• _What you have to do_
The answer must consist of each line below that contains the word "width", copied in full.

(Stored data)
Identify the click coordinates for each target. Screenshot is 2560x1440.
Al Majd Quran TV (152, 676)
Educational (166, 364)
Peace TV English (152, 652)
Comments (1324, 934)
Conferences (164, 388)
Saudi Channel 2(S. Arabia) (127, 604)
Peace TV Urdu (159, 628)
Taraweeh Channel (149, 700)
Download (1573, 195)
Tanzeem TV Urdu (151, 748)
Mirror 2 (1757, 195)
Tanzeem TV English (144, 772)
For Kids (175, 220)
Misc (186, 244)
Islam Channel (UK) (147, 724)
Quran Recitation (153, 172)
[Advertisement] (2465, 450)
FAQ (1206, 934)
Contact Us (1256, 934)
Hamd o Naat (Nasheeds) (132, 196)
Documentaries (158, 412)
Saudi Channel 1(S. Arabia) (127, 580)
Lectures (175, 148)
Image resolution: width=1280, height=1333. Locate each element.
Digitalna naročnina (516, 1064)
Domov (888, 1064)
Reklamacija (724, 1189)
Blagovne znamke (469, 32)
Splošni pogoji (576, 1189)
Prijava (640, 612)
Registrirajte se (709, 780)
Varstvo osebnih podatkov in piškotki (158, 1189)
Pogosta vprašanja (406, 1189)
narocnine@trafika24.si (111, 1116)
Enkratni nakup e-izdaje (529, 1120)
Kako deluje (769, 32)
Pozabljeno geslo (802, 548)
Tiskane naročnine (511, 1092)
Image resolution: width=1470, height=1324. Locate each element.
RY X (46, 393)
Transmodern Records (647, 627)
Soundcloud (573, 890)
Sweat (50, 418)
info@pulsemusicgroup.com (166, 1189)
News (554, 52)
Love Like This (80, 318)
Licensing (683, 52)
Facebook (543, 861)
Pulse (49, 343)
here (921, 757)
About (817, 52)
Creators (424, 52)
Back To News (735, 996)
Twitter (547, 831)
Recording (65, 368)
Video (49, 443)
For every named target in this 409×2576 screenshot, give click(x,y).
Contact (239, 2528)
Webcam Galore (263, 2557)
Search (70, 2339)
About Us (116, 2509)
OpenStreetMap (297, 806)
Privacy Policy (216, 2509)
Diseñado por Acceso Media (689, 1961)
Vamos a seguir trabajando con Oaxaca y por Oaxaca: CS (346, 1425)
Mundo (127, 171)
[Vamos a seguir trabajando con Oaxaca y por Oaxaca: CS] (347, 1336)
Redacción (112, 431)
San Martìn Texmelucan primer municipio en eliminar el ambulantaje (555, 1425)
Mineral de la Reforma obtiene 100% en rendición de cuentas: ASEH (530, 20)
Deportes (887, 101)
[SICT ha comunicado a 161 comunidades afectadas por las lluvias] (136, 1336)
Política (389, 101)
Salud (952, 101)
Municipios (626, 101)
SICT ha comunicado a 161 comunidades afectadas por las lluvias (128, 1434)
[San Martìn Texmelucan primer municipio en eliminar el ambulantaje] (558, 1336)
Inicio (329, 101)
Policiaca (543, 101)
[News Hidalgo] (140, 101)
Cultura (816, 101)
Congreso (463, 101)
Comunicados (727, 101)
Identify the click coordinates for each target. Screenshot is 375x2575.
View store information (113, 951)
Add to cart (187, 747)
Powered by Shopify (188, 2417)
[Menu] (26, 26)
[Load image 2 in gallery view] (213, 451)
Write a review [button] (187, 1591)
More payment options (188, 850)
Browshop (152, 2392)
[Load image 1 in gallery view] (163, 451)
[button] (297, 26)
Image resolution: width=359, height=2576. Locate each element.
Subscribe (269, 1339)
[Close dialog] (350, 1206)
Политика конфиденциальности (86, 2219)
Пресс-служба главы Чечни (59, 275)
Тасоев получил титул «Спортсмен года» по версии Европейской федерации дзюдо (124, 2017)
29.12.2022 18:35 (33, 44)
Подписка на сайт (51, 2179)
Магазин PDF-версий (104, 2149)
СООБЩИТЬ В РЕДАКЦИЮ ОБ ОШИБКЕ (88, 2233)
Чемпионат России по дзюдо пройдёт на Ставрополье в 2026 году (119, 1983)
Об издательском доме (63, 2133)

• _Result_
Image resolution: width=1280, height=1333. Locate each element.
Image resolution: width=1470, height=1324. Locate each element.
Image resolution: width=359, height=2576. Locate each element.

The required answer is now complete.